The scientific link most cited in the NAION lawsuits is a retrospective Harvard study published in JAMA Ophthalmology (July 3, 2024). Hathaway and colleagues analyzed patient records between 2017 and 2023 and found a statistical association between semaglutide and NAION:

  • Patients with type 2 diabetes: hazard ratio 4.28 (95% CI: 1.62–11.29) compared to other non-GLP-1 antidiabetics.
  • Patients with overweight or obesity (without diabetes): HR 7.64 (95% CI: 2.21–26.36) compared to other weight loss drugs.

The authors emphasize that it was an observational study: it suggests an association, it does not demonstrate causality. Novo Nordisk and Eli Lilly have disputed the interpretation. Ophthalmology experts called for more research before changing clinical practice. As of July 2026, the FDA has not added a NAION-specific warning to Ozempic labeling in the US, although it did add a warning about gastroparesis in the gastrointestinal MDL in October 2025.

Video: NAION and semaglutide — ophthalmological explanation

Ophthalmologist Joseph Allen reviews the JAMA Ophthalmology study and what the association between semaglutide and NAION means for patients and clinicians. Source: Doctor Eye Health — YouTube

Thyroid cancer: warning vs. human evidence

Valuetainment links Ozempic to aggressive thyroid cancer. Since their approval, GLP-1 agonists have carried a boxed warning on thyroid C cell tumors, but based on studies in rodents, not on confirmed findings in humans. The label contraindicates the drug in patients with a personal or family history of medullary thyroid carcinoma (MTC) or MEN 2 syndrome; The relevance in humans "has not been determined", according to the leaflet itself reviewed by the FDA.
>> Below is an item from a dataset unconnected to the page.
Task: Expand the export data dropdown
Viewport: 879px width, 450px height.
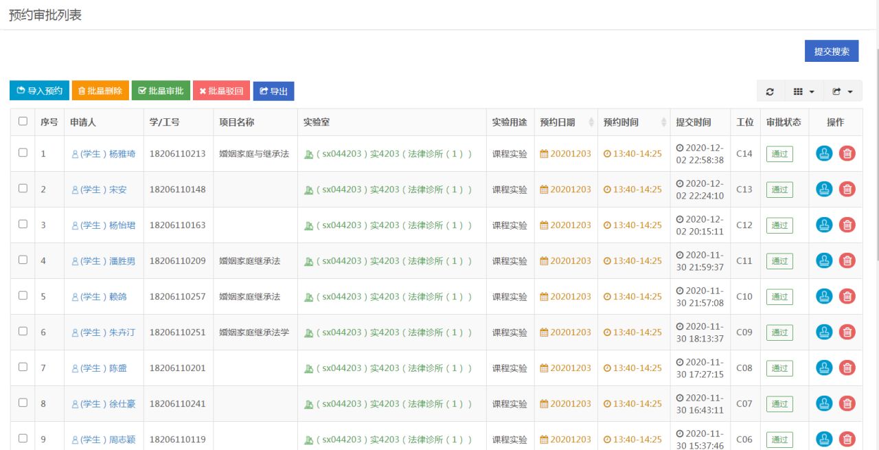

Some individual lawsuits include thyroid cancer claims, but do not form a separate MDL like gastroparesis or NAION. Legal and medical reviewers point out that, as of early 2026, there is no solid evidence linking semaglutide to thyroid cancer in humans; Part of the increase in detections could be due to more medical screening in patients on long-term treatment. That does not invalidate the concerns of those suing, but it distinguishes legal allegation from established medical fact.

Litigation status as of July 2026

According to MDL Update and Lawsuits Journal:

  • No global agreements announced in either of the two CDMs.
  • No trials with verdicts to date.
  • Evidence discovery phase and active early sentencing motions; expert admissibility hearings scheduled for September 2026.
  • Analysts project that massive agreements, if they arrive, would be unlikely before the end of 2027, after the first bell trials.
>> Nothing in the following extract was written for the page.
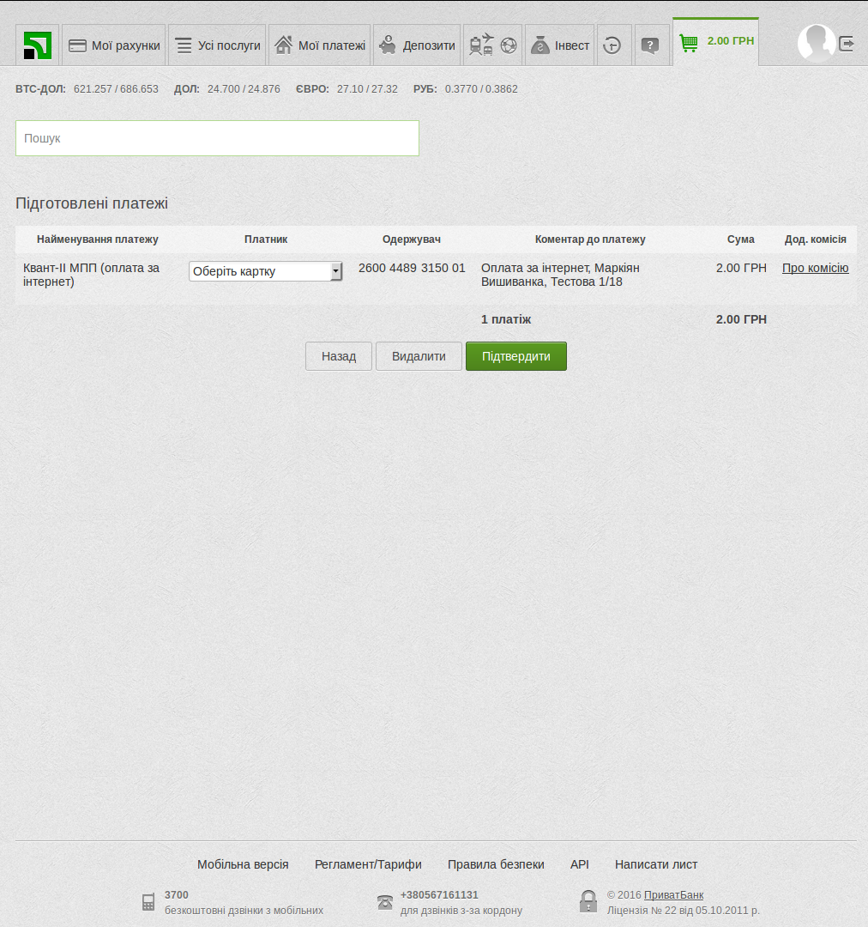Go to the 'Мої платежі' tab

320,45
Claimed injuries range in severity: from documented nausea to permanent gastroparesis requiring feeding tube, intestinal obstruction with surgery, or irreversible visual loss. Specialized law firms publish indicative ranges of compensation by level of injury, but there are no guaranteed amounts as long as there are no judicial precedents.
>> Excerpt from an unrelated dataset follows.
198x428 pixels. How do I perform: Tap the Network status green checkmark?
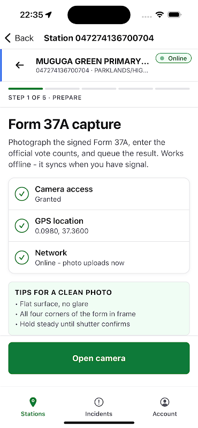click(22, 257)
What does it mean for those who use Ozempic?

Ozempic and Wegovy remain widely prescribed medications for diabetes and obesity; millions of people use them with documented clinical benefit. The legal wave does not remove the drug from the market: it requires review of risk information, informed consent and medical monitoring. If you take semaglutide and experience disabling vomiting, severe abdominal pain, or sudden loss of vision in one eye, clinical guidelines recommend contacting a healthcare professional immediately — NAION is an ophthalmic emergency.

Novo Nordisk maintains Ozempic.com its position that the benefit-risk profile of the product remains supported when used as directed. The lawsuits seek to demonstrate that the company did not warn in time about risks that patients consider foreseeable.

In summary

Is it true that there is litigation? Yes: thousands of cases in the US. Is it a single $2 billion lawsuit? No: it is an estimate of aggregate exposure. ~1,800 users due to blindness? A plausible figure in the NAION lawsuit ecosystem, although the federal vision MDL had ~110 cases as of June. Thyroid cancer proven? Not in humans; There is a warning on the label due to rodent data. Is there a sentence or payment? Not until July 2026.

Update (July 8, 2026): News based on the alert from Valuetainment in X, contrasted with JAMA Ophthalmology, Drugwatch, MDL Update and Lawsuits Journal. We will update if there are bell trial dates or global agreements.